Mozilla made a big marketing push last month for Firefox Quantum, the newest version of Firefox. I’d been using Safari for a solid five years but decided to give Firefox another shot. A big reason was that I was juggling thirty or so tabs in Safari, which has horrible UI for dealing with that situation: the tabs far from the current one are displayed as stubs with no identifying icon or text at all.1 I was intrigued by eevee’s mention of the Firefox-only Tree Style Tab extension, which seemed like it might be perfect for me. (This extension replaces the usual horizontal tab bar with a vertical, hierarchically-nested list of tabs in the browser’s sidebar.) It turns out that I like the extension quite a lot, although it’s not a “can’t live without it” feature for me yet.
Switching browsers didn’t take too much time—I keep passwords in 1Password and bookmarks in Pinboard, so there wasn’t much to migrate. I do wish that Firefox could have imported the list of currently-open tabs and that it could have pulled my old Favorites into the Top Sites list. (I also wish that it had been easier to move the data for my browser extensions, like Stylish, but that isn’t Mozilla’s fault.)
My main complaint so far is how Firefox chews through my battery. This problem was severe until I installed an ad blocker; now it’s merely annoying. Battery life and performance are the top priority for Apple’s Safari team and that’s really been hammered home to me by using a different browser. If I switch back to Safari this is likely to be why.
Firefox has a more Mac-like interface now than I remember from the mid-2000s. Two things still stick out as non-native: the appearance of tall <select> elements and the lack of system text shortcuts.
On macOS, dropdowns will take up most of the available screen height before they start scrolling. When that happens, arrows are shown at the top and/or bottom of the list, pointing to the top and/or bottom, to indicate that there are more items available. Firefox makes these boxes much shorter and uses a scroll bar to indicate that there has been overflow. We can debate the merits of these two approaches but I don’t think the Firefox behavior is better enough to justify replacing the system-standard behavior.
Text shortcuts in macOS let you define short pieces of text that will, when typed, expand into other (presumably longer or harder-to-type) pieces of text. These are supported in all native text fields on macOS2 but they don’t work in Firefox. I really miss the ability to type “bbb” and have it expand into my email address.
Finally, one feature that I wish Firefox would outright steal from Safari: If you open a link in a new tab and then press Command-[ to go back, Safari will just close the current tab. This might sound weird but it makes total sense when you try it: it means that the behavior of Command-[ is now the same regardless of whether you opened a new tab when you navigated to the current page. You no longer have to remember whether you need to press Command-[ or Command-W to go back.

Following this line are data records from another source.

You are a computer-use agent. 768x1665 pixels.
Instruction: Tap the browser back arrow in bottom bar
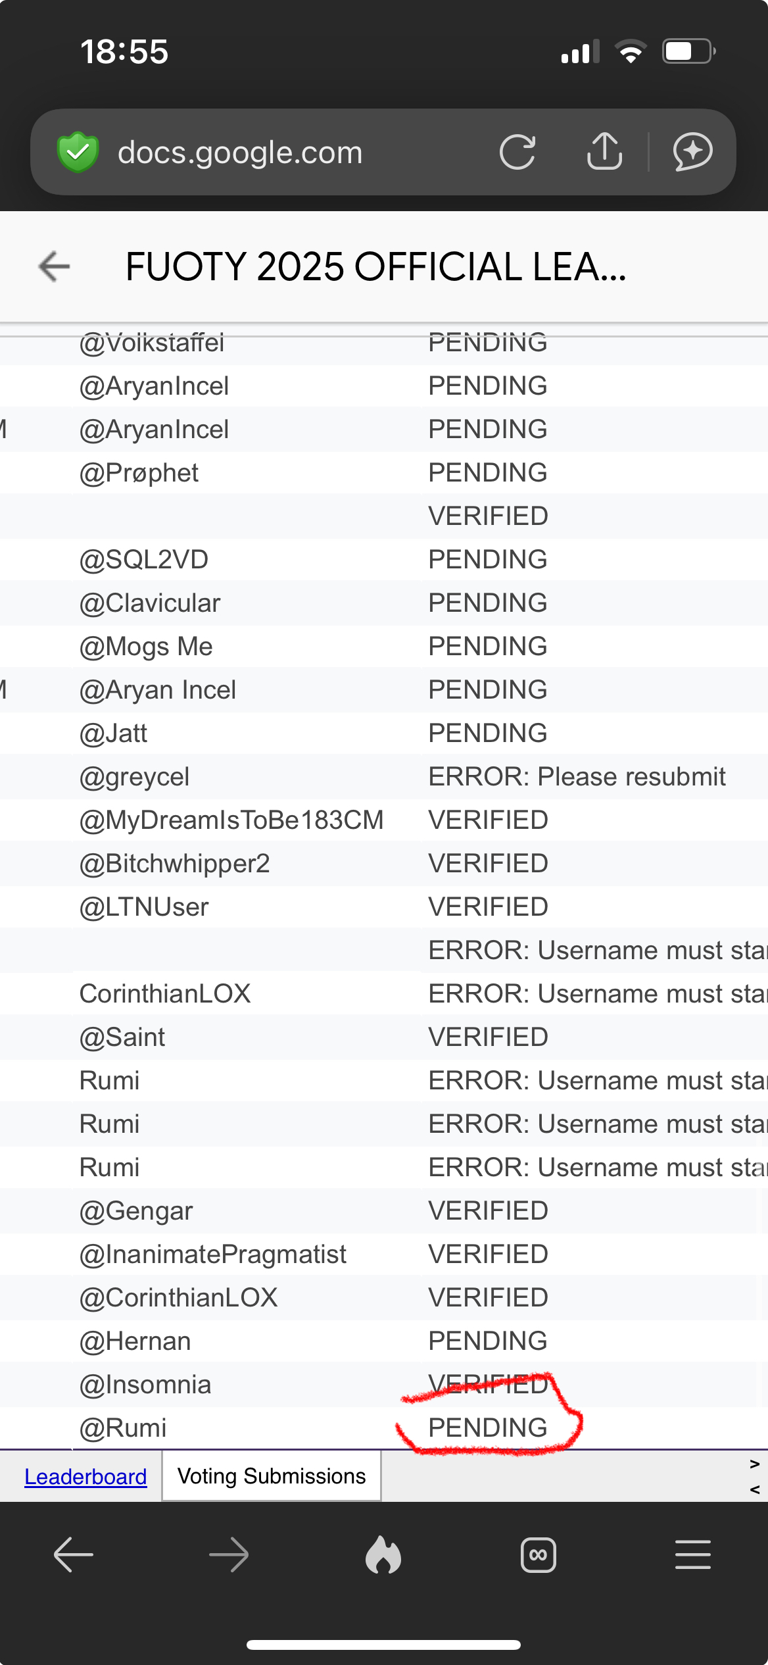73,1555
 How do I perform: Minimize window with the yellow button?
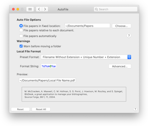(x=18, y=9)
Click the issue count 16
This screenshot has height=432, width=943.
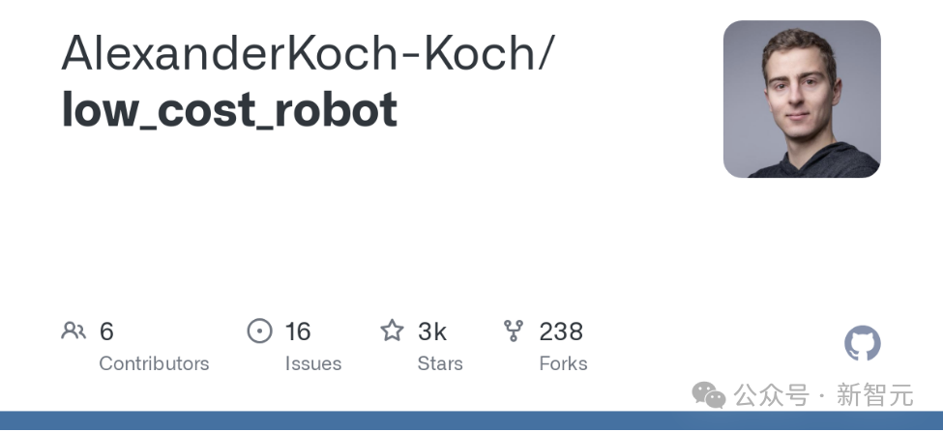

Mozilla employee (and IndieWeb guru) Tantek Çelik asked which CSS features people want to see next. Two that I’ve missed recently—things that are available in Safari—are CSS Initial Letter for fancy drop caps and CSS Backdrop Filter for attractively blurred backgrounds. These are, admittedly, minor features, though. I’m gratified at just how much functionality the leading browsers share these days.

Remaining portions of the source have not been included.